At this point you should hit your breakpoint. Hit F11 and the query will return the low inventory so you can see the data as you design the page. The Page_Load will get called a couple times when designing the web part so keep that in mind.
Next drop down the LowInventoryWebPart menu at the top right of the web part and select Edit Web Part to open the properties. Set the Title to “Low Inventory” and click OK. On the Page tab on the Ribbon select Save to save and close the page editor. Now we’ve got a nice looking web part for browsing low inventory. Sweet!
Close the browser window and this will close your debugging session, recycle the IIS app pool, deactivate the feature and retract the solution automatically for you. These steps are also displayed in the Output window.
Interacting with SharePoint using the Server Object Model
Well that was pretty easy to incorporate our LOB data into SharePoint with a simple web part and a data service but what if the user sees a critically low item and wants to add an item to the Task list? It would be nice if they could do it right here. The way we interact with SharePoint in a Visual Web Part is via the SharePoint Server Object Model.
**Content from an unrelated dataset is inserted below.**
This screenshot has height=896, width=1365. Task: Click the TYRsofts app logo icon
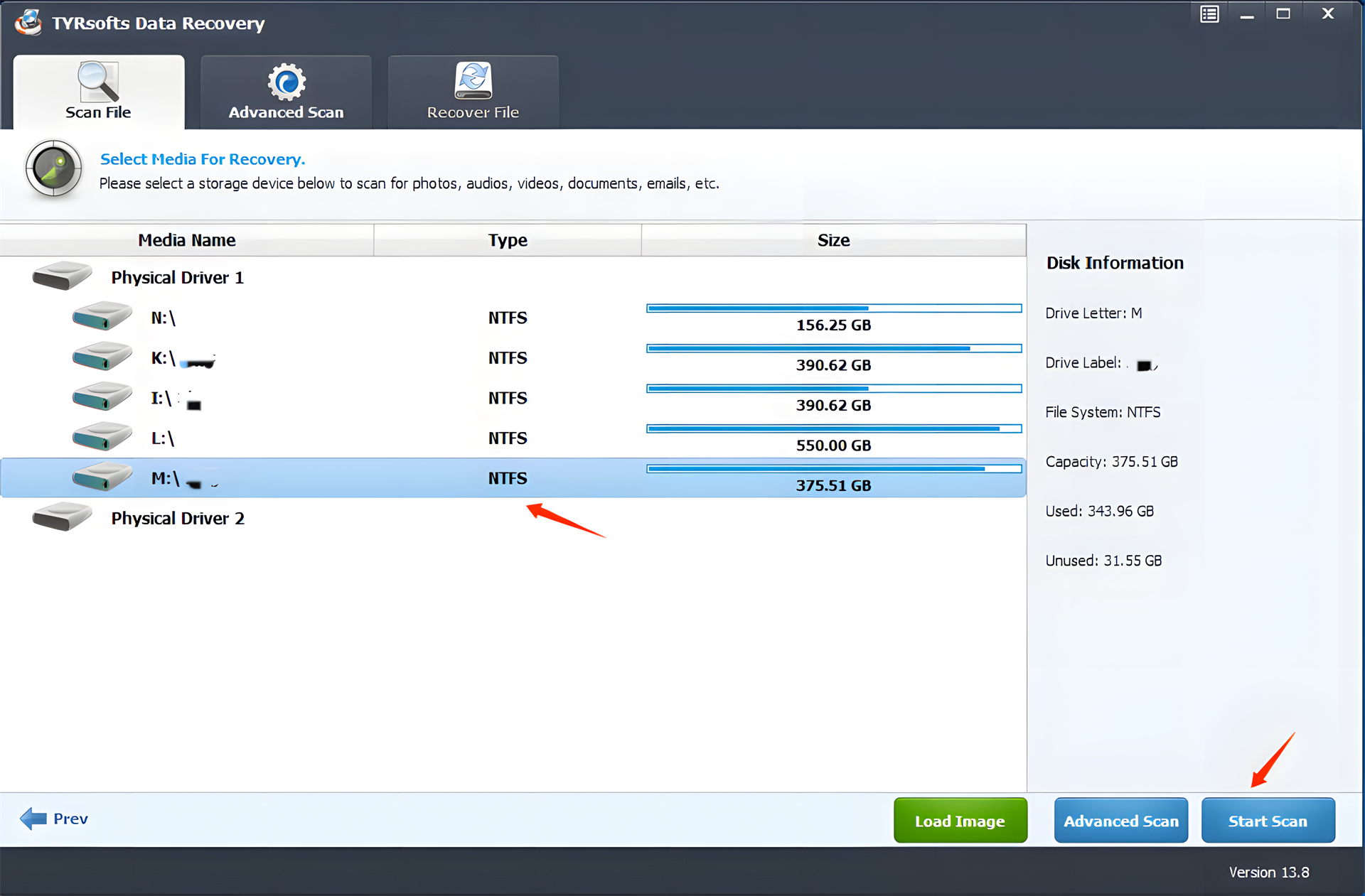point(28,22)
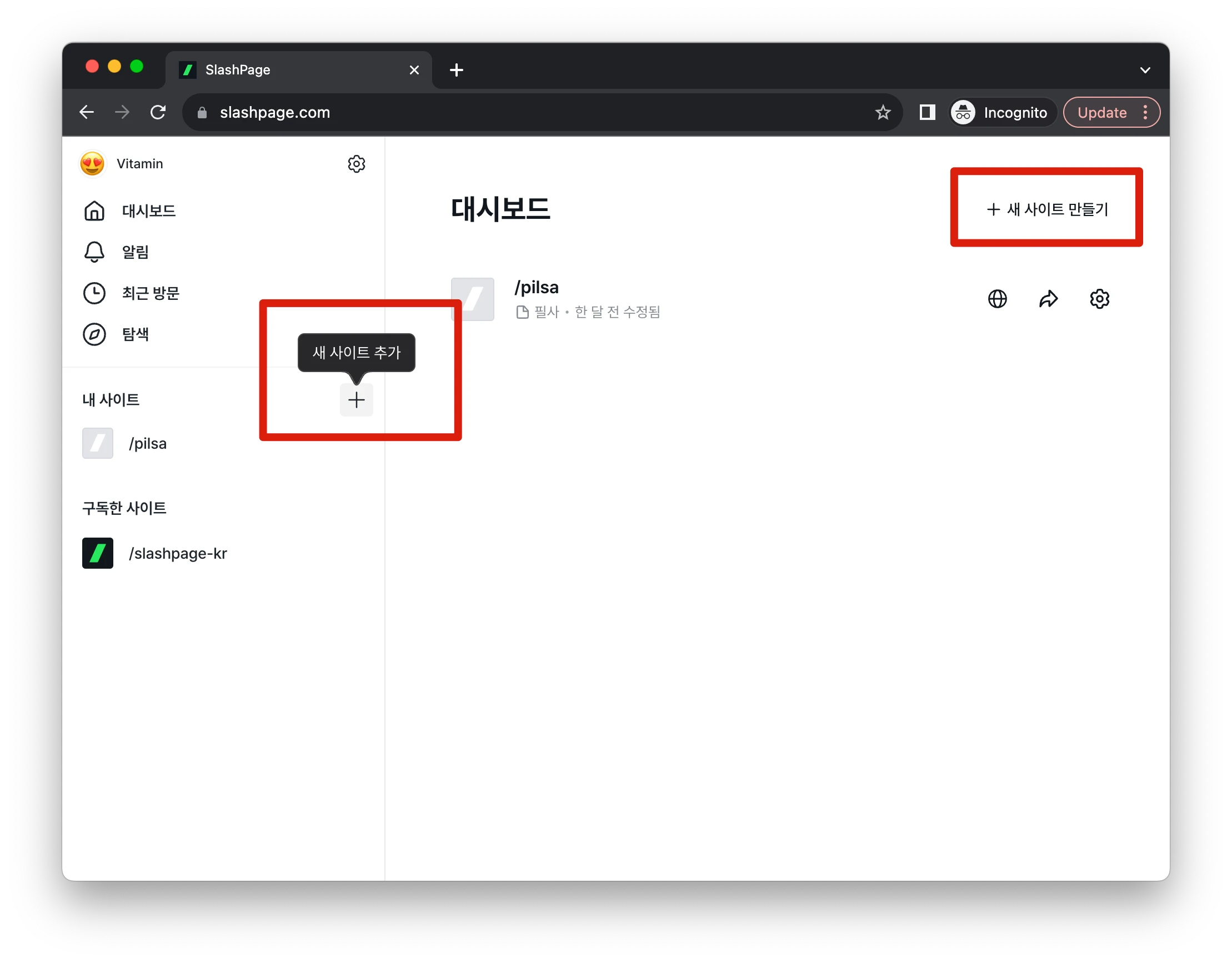Open /pilsa under 내 사이트 in sidebar

click(x=147, y=443)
There are also SharePoint client object models as well; one for Silverlight clients and one for other .NET Framework clients. But because we are on the server when we are running a web part, we have access here to the server object model.
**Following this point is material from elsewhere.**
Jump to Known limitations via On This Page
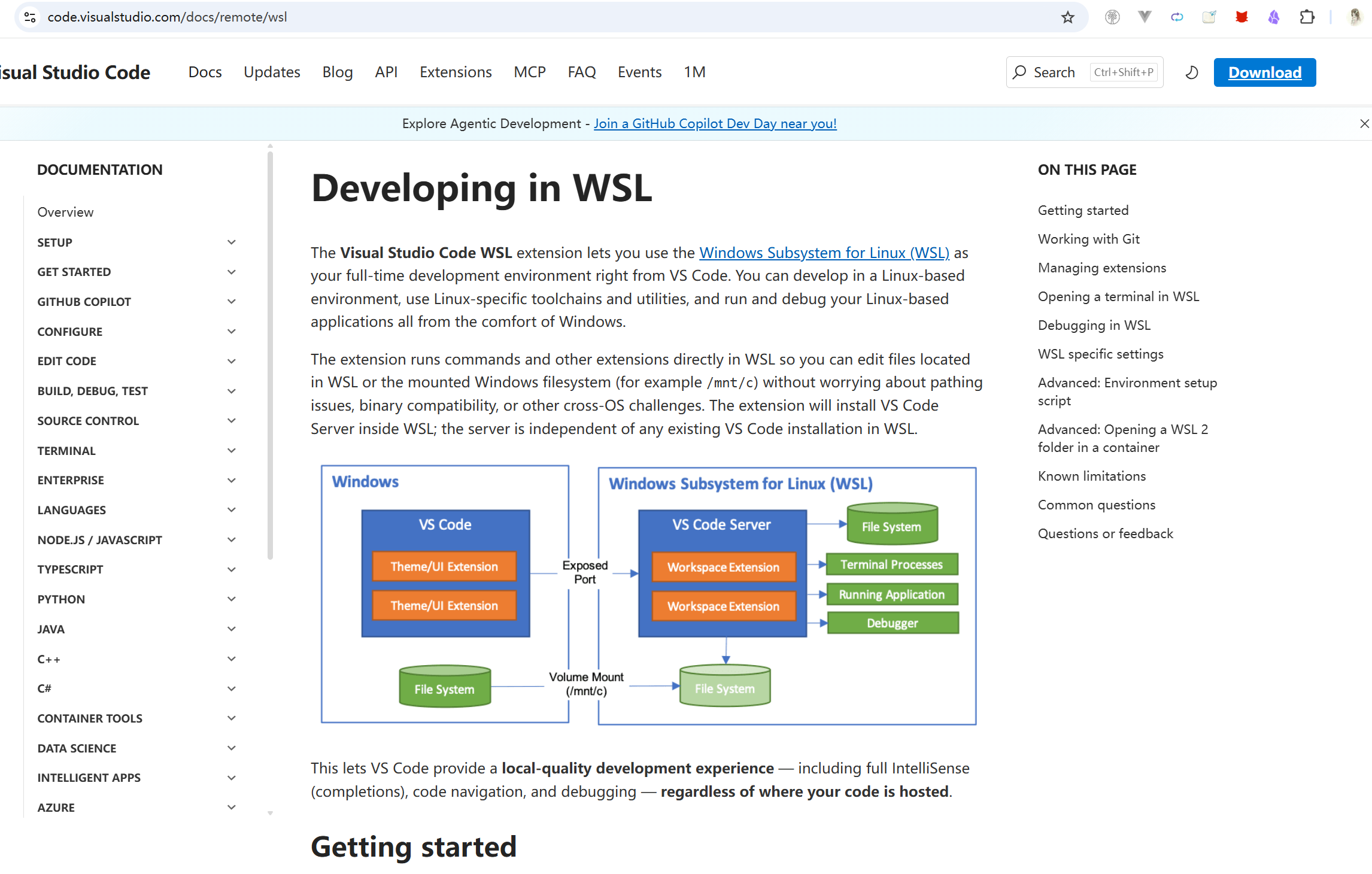Screen dimensions: 1372x874 [x=1091, y=475]
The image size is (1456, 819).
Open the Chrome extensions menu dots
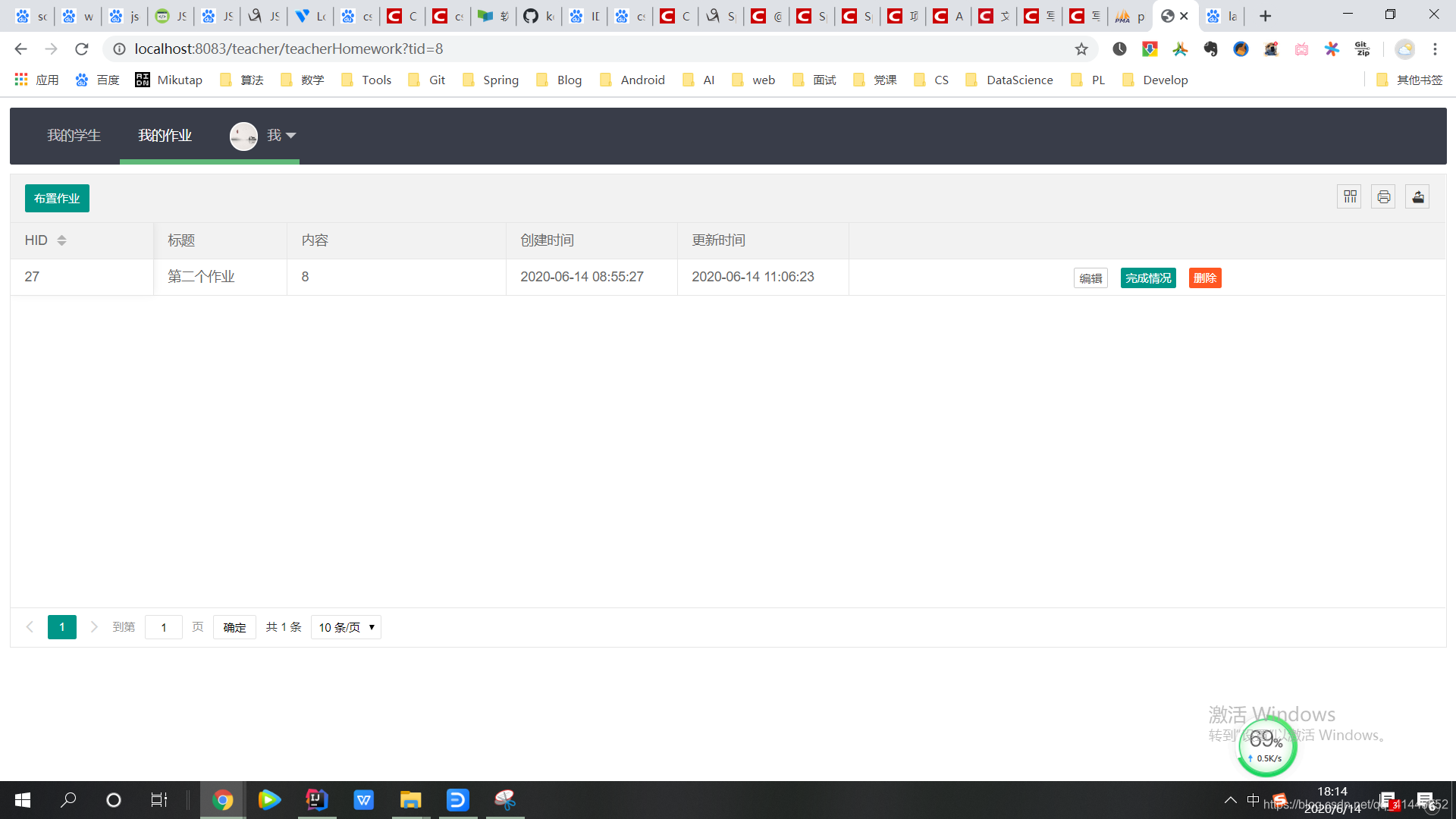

So let’s add a TextBox and a Button to our web part that allow the user to enter tasks directly onto the Task list. Go back to design mode on the Web Part, hit enter under the GridView and and type “Create Task:” under it. From the Standard tab on the toolbox, drag a Textbox onto the form then drag a Button and set its Text property to “Add”.
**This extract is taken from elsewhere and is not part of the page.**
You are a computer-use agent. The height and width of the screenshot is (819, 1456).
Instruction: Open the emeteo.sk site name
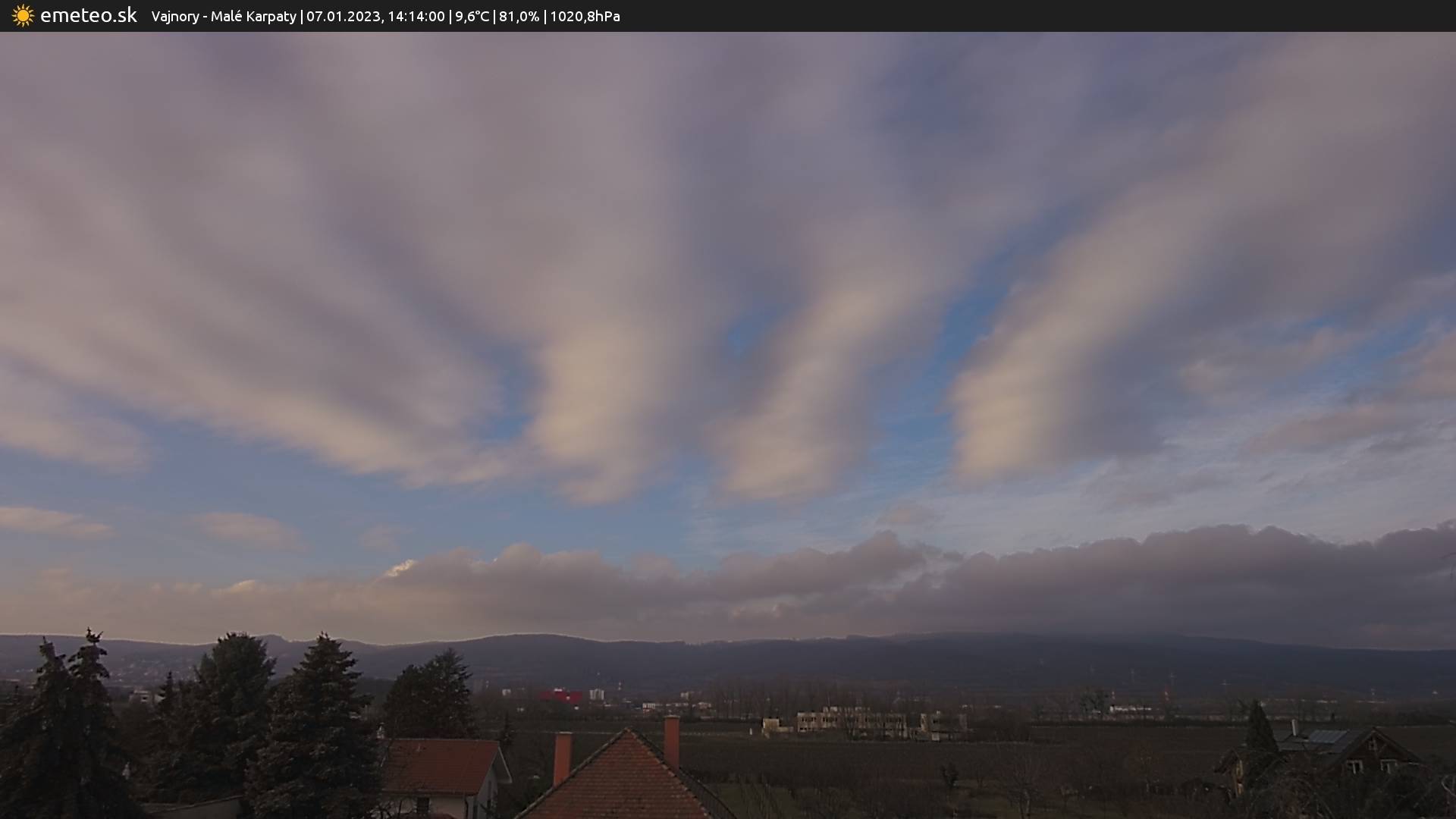[88, 16]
Double-click on the button and we can write this code in the Button1 click event handler to add a Task:
Protected Sub Button1_Click(ByVal sender As Object, ByVal e As EventArgs) Handles Button1.Click 'Webpart code to Add to task list Try Dim mySite As SPWeb = SPContext.Current.Web Dim listItems As SPListItemCollection = mySite.Lists("Tasks").Items Dim item As SPListItem = listItems.Add() item("Title") = Me.TextBox1.Text item("Assigned To") = mySite.AllUsers(Me.Context.User.Identity.Name) item.Update() Me.TextBox1.Text = "" Me.Label1.Text = "Your task has been added to the task list" Catch ex As Exception Me.Label1.Text = ex.ToString End Try End Sub
The way we access the current SharePoint site by using the SPContext object and getting the Current.Web. Just like you have an HttpContext in ASP.NET development you have a SPContext in SharePoint development. So let’s test this one out. Put a breakpoint on the Button1_Click handler and hit F5 to deploy and debug. The second time around you don’t need to add the web part to the site page again but it will be refreshed with our new controls and code.
Now create a task by entering a description and click the Add button. The breakpoint will hit and you can debug the code and explore some of the server object model.
When you’re done, navigate to the task list to see that your task has been added.
This project is included in the Northwind OBA solution for VS2010 located here http://code.msdn.microsoft.com/OBANorthwind so have a look. If you’re an ASP.NET developer just getting started with SharePoint development there’s still a lot to learn, but fortunately Visual Studio 2010 can help make an unfamiliar platform easier to approach with the right tools in hand.